# Building a New Dataset Bank for reLAISS
### Authors: Evan Reynolds and Alex Gagliano

## Introduction

This notebook demonstrates how to build a new dataset bank for reLAISS and use different feature combinations for nearest neighbor searches. The dataset bank is the foundation of reLAISS, containing all the features of transients that are used for similarity searches and anomaly detection.

Building your own dataset bank allows you to incorporate new data, apply custom preprocessing steps, and tailor the feature set to your specific research needs.

## Topics Covered
1. Adding extinction corrections (A_V)
2. Joining new lightcurve features
3. Handling missing values
4. Building the final dataset bank
5. Using different feature combinations for nearest neighbor search:
   - Lightcurve-only features
   - Host-only features
   - Custom feature subsets
   - Feature weighting

## Setup

First, let's import the necessary libraries and create the required directories:

In [None]:
import os
import pandas as pd
import numpy as np
from relaiss import constants
import relaiss as rl

# Create necessary directories
os.makedirs('./figures', exist_ok=True)
os.makedirs('./sfddata-master', exist_ok=True)

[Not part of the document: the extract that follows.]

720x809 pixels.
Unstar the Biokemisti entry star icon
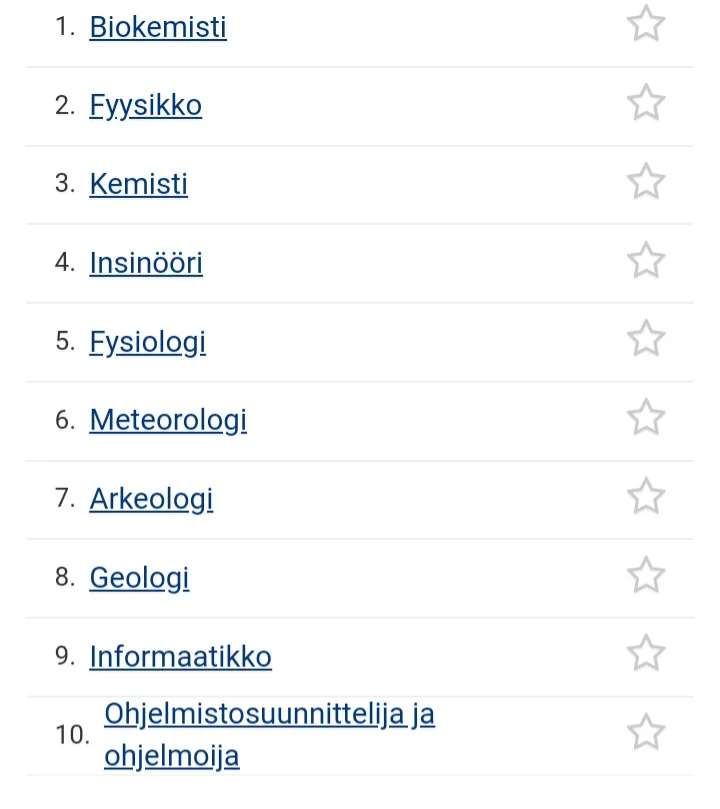[645, 24]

# Define default feature sets from constants
default_lc_features = constants.lc_features_const.copy()
default_host_features = constants.host_features_const.copy()

# Initialize client
client = rl.ReLAISS()
client.load_reference(
    path_to_sfd_folder='./sfddata-master'
)

## 1. Adding Extinction Corrections (A_V)

The first step in building a dataset bank is to add extinction corrections to account for interstellar dust. The Schlegel, Finkbeiner & Davis (SFD) dust maps are used to estimate the amount of extinction.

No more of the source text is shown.